Smith wanted to change the game by catering to women who are “not dressing for their men and not shopping for their men.”

Inspired, she started jotting down and developing ideas for an array of mix-and-match pajama tops and bottoms in late 2014. Soon, she was using her supply chain contacts from previous jobs to bring those ideas to fruition.

Smith spent a year developing the Recliner concept in a self-funded effort. She considered pursuing investors and engineering a splashy launch, but a trusted advisor urged her to “prove the concept and prove the customer” before seeking outside cash infusions and influences — advice that resonated with Smith, who describes herself as “a scrappy type of a person.”

That decision ensured she would have more control — a positive in her mind, since she is “completely maniacal about the types of fabrics we use.” Smith had a lengthy list of requirements for those fabrics: “They have to feel really good on the skin,” she says, and they must be durable, machine-washable and stretchy.

While she uses some silk and satin, she found that bamboo jersey best met those needs, she says. It has proved equal parts giving and long-lasting, as well as moisture-wicking — a plus for the new mothers (like her) who buy her clothing, and whose hormone fluctuations can result in rising body temperatures.

Speaking (Often Directly) to Customers

Smith says that she strives to offer all of her customers both affordability and quality. One of her biggest qualms with most other sleepwear products was that they were either cost-prohibitive for most shoppers, or cheaply made. She sought to fill the gap by offering high-quality products for less than $100.

But that’s where the generalities end for Smith, who is rather specific about reaching hip, savvy women — many of them, millennials. To connect with them, she has focused on cultivating a Facebook community, leaning on real-time interactions via the social networking site’s messenger service as well as highly targeted ads.

Recliner Rebecca Smith
Night Tee Sleep Dress in “creamer.” (Credit: Recliner)

This strategy has been crucial to Recliner’s growth, she says, because it “allows customers to think of us not just as this faceless company, but people that you kind of know, who are really geared into service and understand the realities of what it is to be shopping for this kind of product.”

Attention from younger, mobile-addicted shoppers has also informed the design of Recliner’s site. By making shopping especially mobile-friendly, the firm now closes about 70 percent of sales on customers’ phones, she says.

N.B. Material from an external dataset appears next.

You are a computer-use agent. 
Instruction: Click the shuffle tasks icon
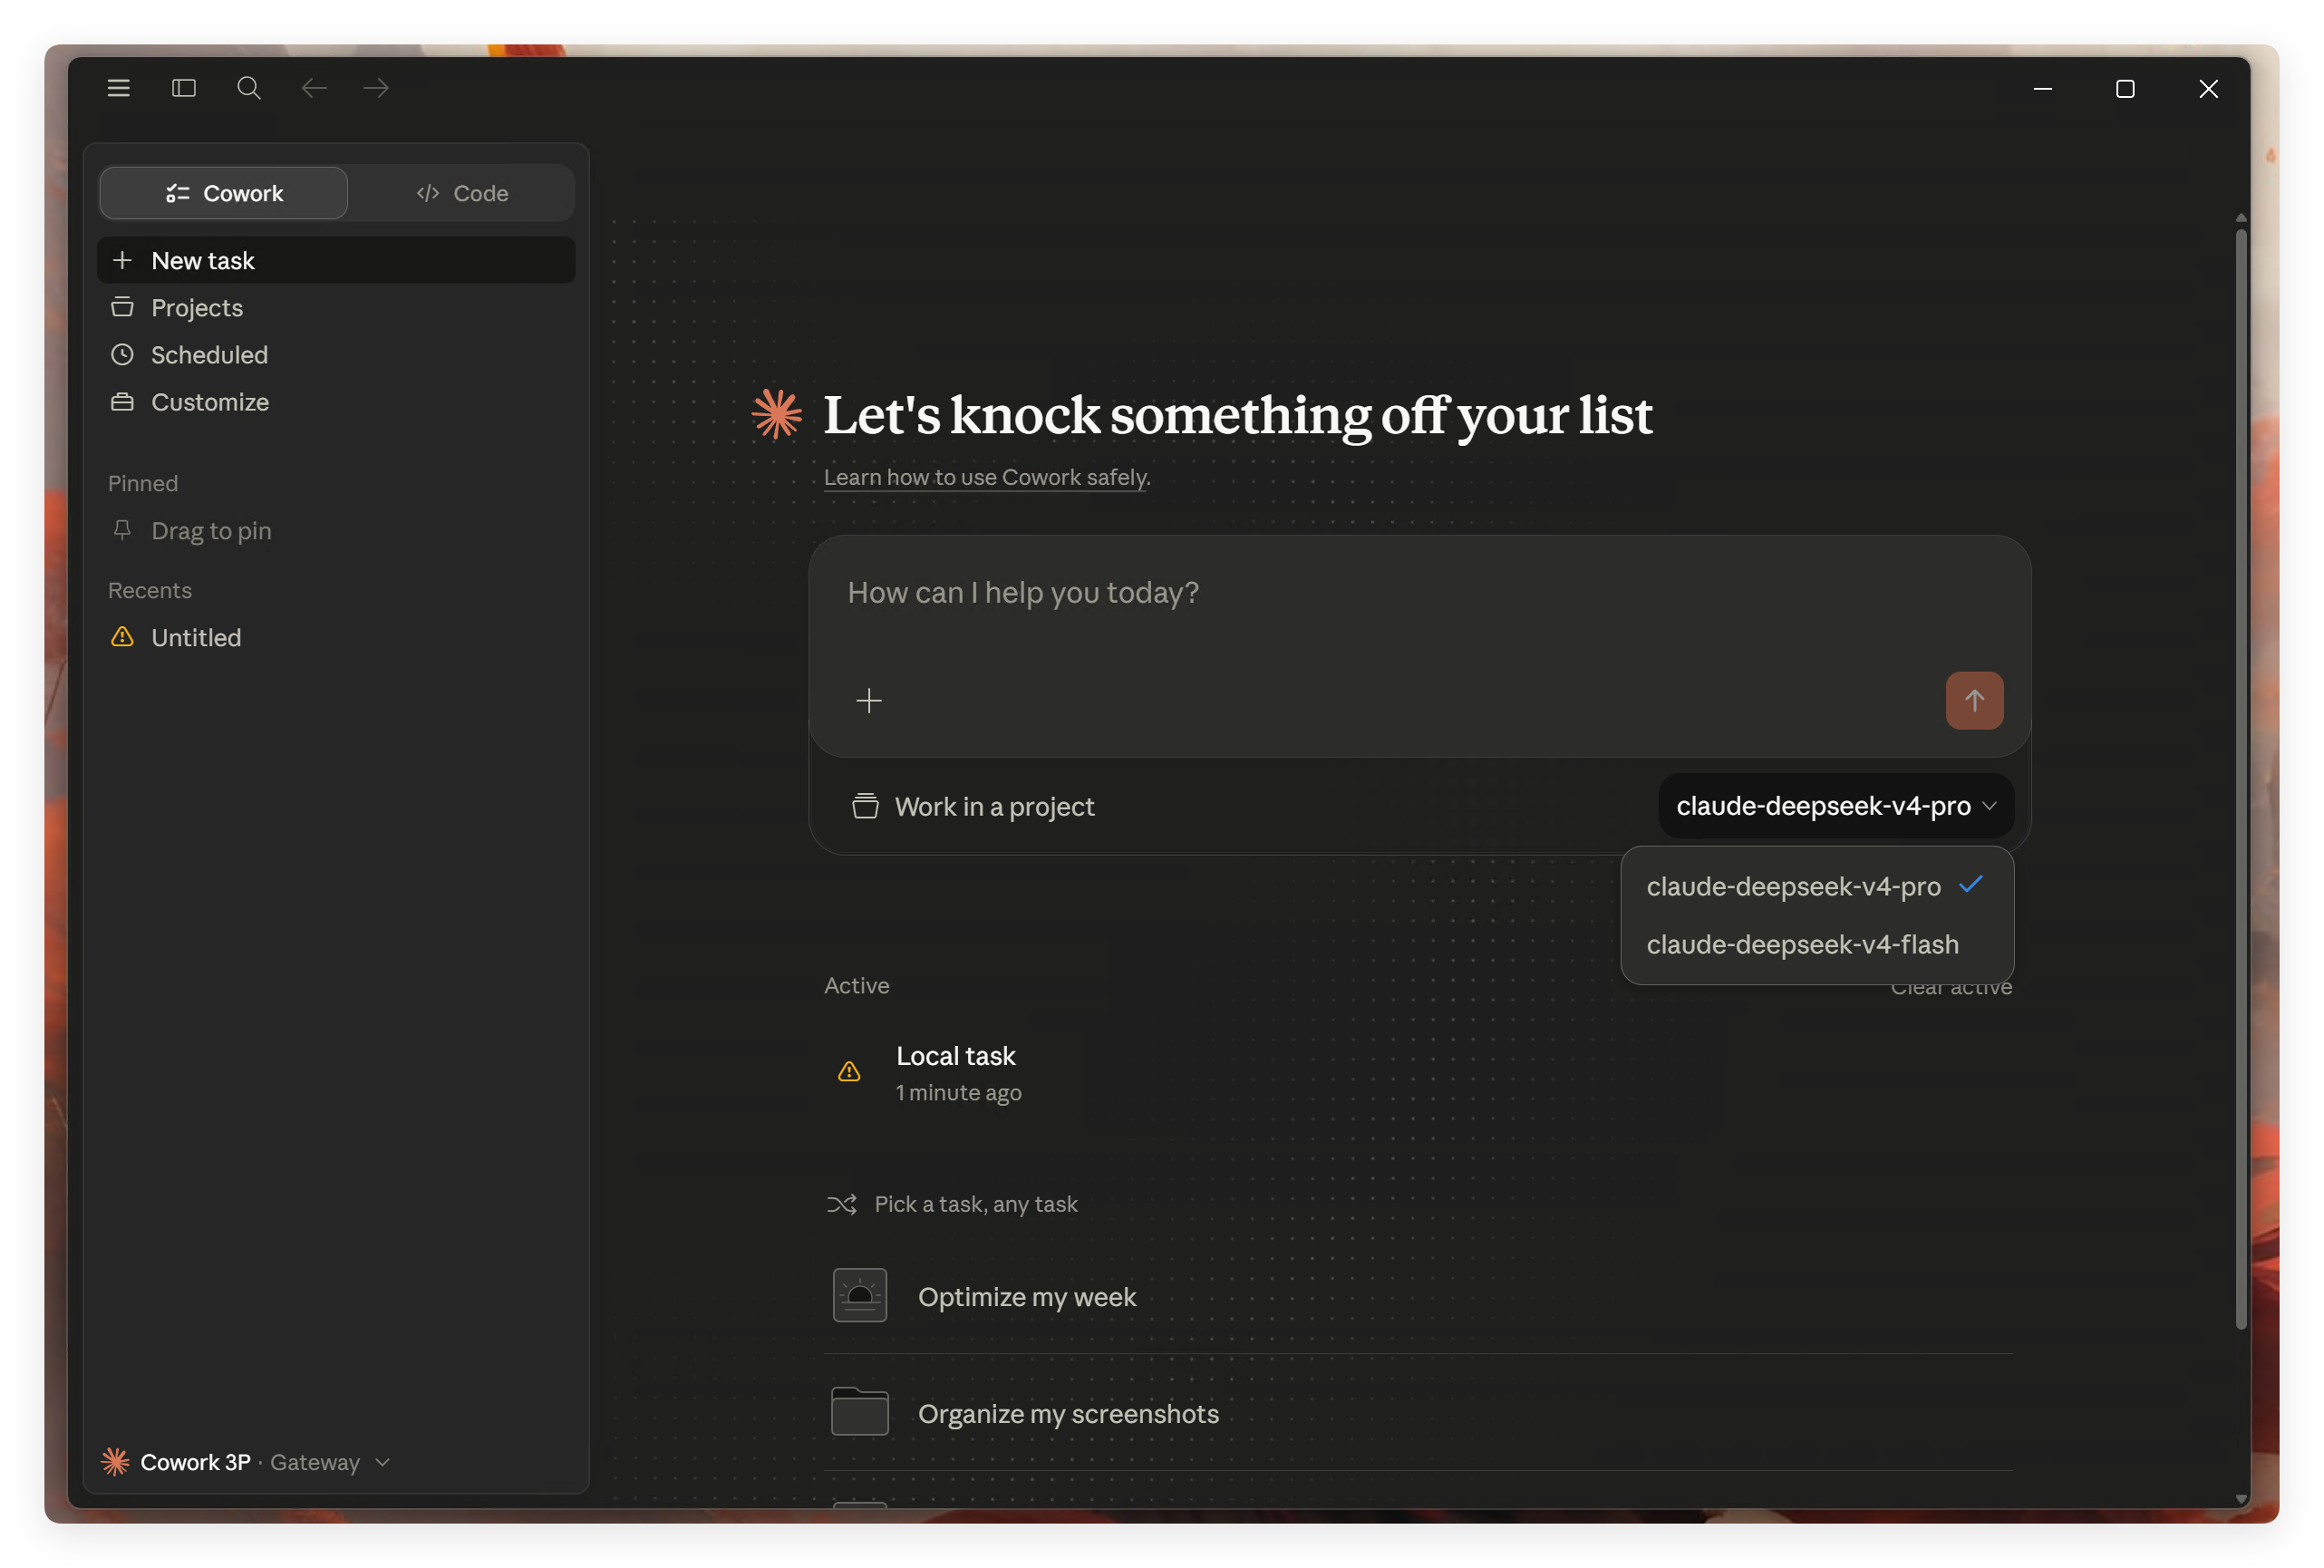(842, 1204)
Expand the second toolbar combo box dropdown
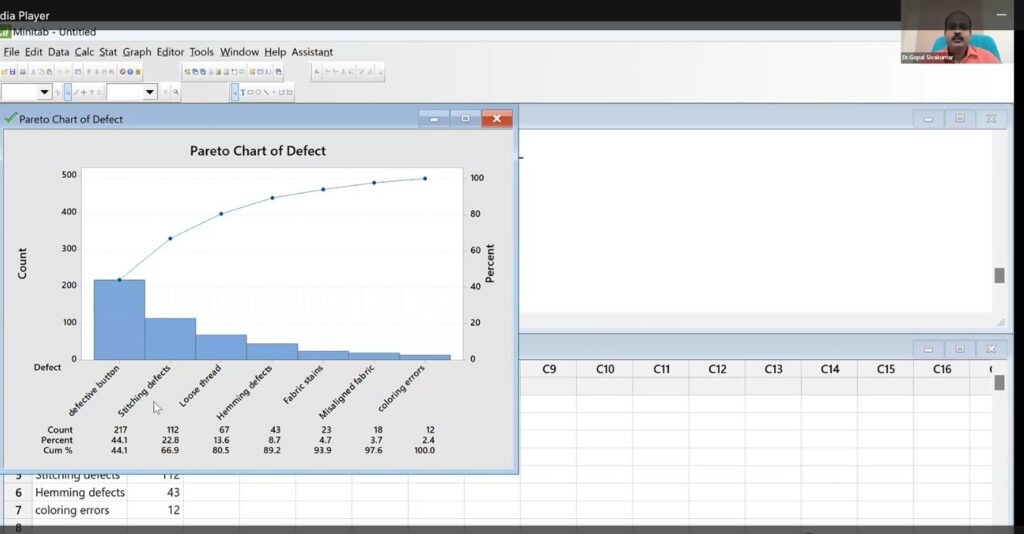 tap(150, 92)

Improving Every Day and Night

Another priority for Smith is executing fast deliveries — in fact, for New York City customers, she offers same-day delivery. And getting products into customers’ hands even faster is a significant short-term goal for Recliner, she adds.

Smith is also working to engage with more customers by partnering with pop-up shops and brick-and-mortar retailers where she and her team can interact directly with clients. And on the digital side, she is producing a short film featuring real customers for release in 2018, and will be launching an interactive site feature that allows users to create sleepwear sets online before ordering.

Further down the road, she sees opportunities for expansion. Smith is interested in growing the company’s unisex offerings, for example, as well as selling slippers, which “need a big come-to-Jesus moment,” she says. But she doesn’t plan to be a lifestyle brand for everybody. Rather, she is focused on fostering loyalty in the communities that Recliner resonates with now, by offering high-quality loungewear that’s easy to order from bed, and can be enjoyed right away.

Despite Recliner’s digital savvy, Smith thinks that technology has made people too immediately accessible to each other — and that many of us have been stripped of vital private time as a result. “If we can add some value to moments of downtime in their physical space,” she says, “that feels really important.”